Expídanse certificaciones de esta sentencia para su unión a la pieza separada o rollo de suplicación, que se archivará en este Tribunal, y a los autos principales.
Notifíquese la presente sentencia a las partes y a la Fiscalía de este Tribunal Superior de Justicia.
MODO DE IMPUGNACIÓN:Se hace saber a las partes que contra esta sentencia cabe interponer recurso de casación para la unificación de doctrina, exponiendo en su caso las razones por las que la cuestión suscitada posee interés casacional objetivo art. 219.1 LRJS, que ha de prepararse mediante escrito presentado ante esta Sala de lo Social dentro del improrrogable plazo de DIEZ DIAS hábiles inmediatos siguientes a la fecha de notificación de esta sentencia, de acuerdo con lo establecido, más en concreto, en los artículos 220, 221 y 230 de la LRJS. Siendo requisito necesario que en dicho plazo se nombre al letrado que ha de interponerlo.

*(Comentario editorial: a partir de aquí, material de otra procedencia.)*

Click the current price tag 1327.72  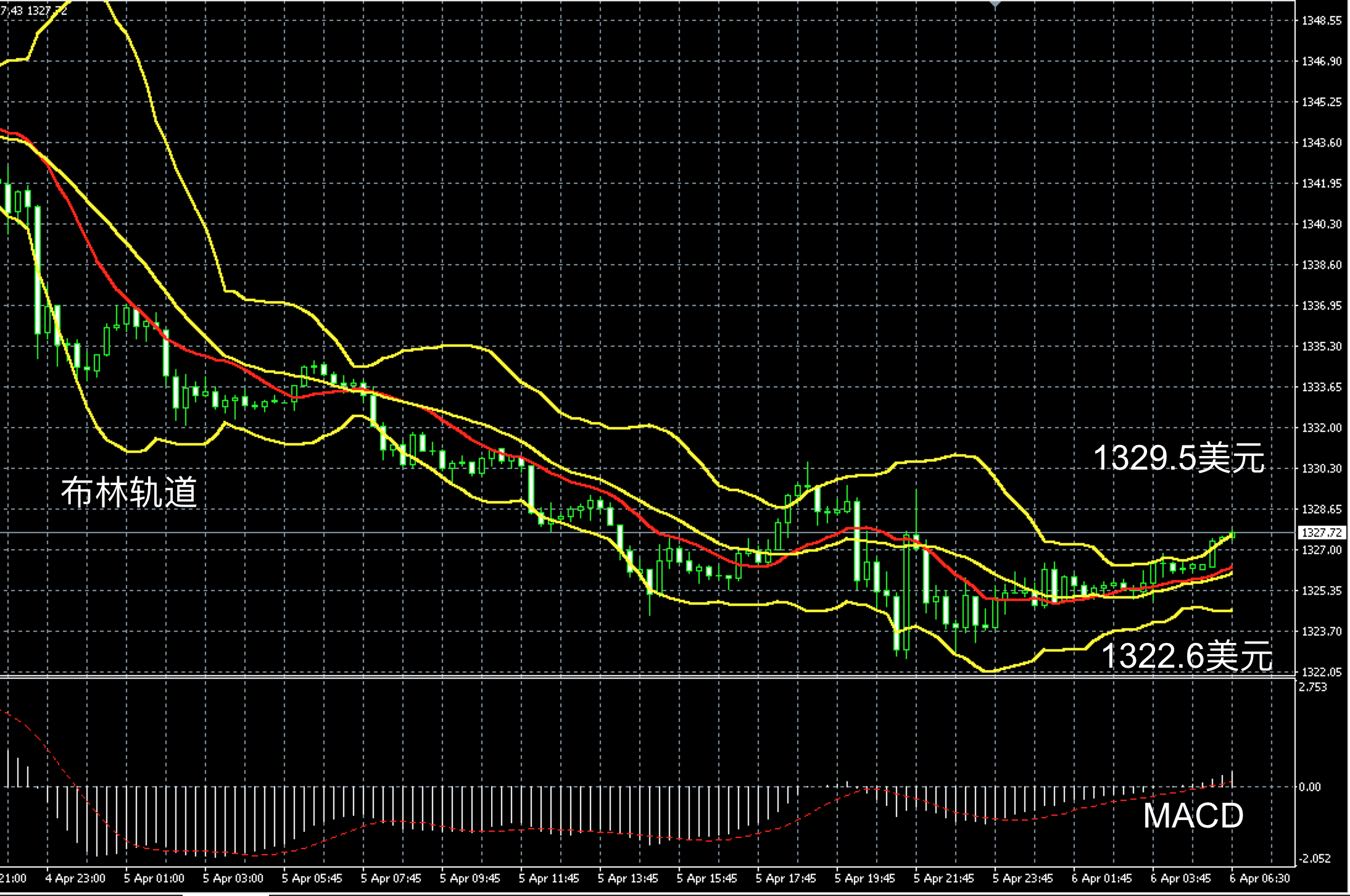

Igualmente será requisito necesario que el recurrente que no tenga la condición de trabajador ,causahabiente suyo o beneficiario del Régimen Publico de la Seguridad Social o no gozare del derecho de asistencia jurídica gratuita, acredite ante esta Sala al tiempo de preparar el recurso haber depositado 600 euros, conforme al artículo 229 de la LRJS, y consignado el importe de la condena cuando proceda, presentando resguardos acreditativos de haber efectuado ambos ingresos, separadamente en la cuenta corriente nº 2828-0000-00-0301-25 que esta sección tiene abierta en BANCO DE SANTANDER sita en PS. del General Martinez Campos, 35; 28010 Madrid, pudiendo en su caso sustituir la consignación de la condena en metálico por el aseguramiento de la misma mediante el correspondiente aval solidario de duración indefinida y pagadero a primer requerimiento emitido por la entidad de crédito ( art.230.1 L.R.J.S).
Se puede realizar el ingreso por transferencia bancaria desde una cuenta corriente abierta en cualquier entidad bancaria distinta de BANCO DE SANTANDER. Para ello ha de seguir todos los pasos siguientes:
Emitir la transferencia a la cuenta bancaria siguiente: IBAN ES55 0049 3569 9200 0500 1274. En el campo ordenante, se indicará como mínimo el nombre o razón social de la persona física o jurídica obligada a hacer el ingreso y si es posible, el nif /cif de la misma. En el campo beneficiario, se identificará al juzgado o tribunal que ordena el ingreso. En el campo "observaciones o concepto de la transferencia", se consignarán los 16 dígitos que corresponden al procedimiento 2828-0000-00-0301-25.
Una vez adquiera firmeza la presente sentencia, devuélvanse los autos originales al Juzgado de lo Social de su procedencia, dejando de ello debida nota en los Libros de esta Sección de Sala.
Así, por esta nuestra sentencia, lo pronunciamos, mandamos y firmamos.
La difusión del texto de esta resolución a partes no interesadas en el proceso en el que ha sido dictada sólo podrá llevarse a cabo previa disociación de los datos de carácter personal que los mismos contuvieran y con pleno respeto al derecho a la intimidad, a los derechos de las personas que requieran un especial deber de tutela o a la garantía del anonimato de las víctimas o perjudicados, cuando proceda.
Los datos personales incluidos en esta resolución no podrán ser cedidos, ni comunicados con fines contrarios a las leyes.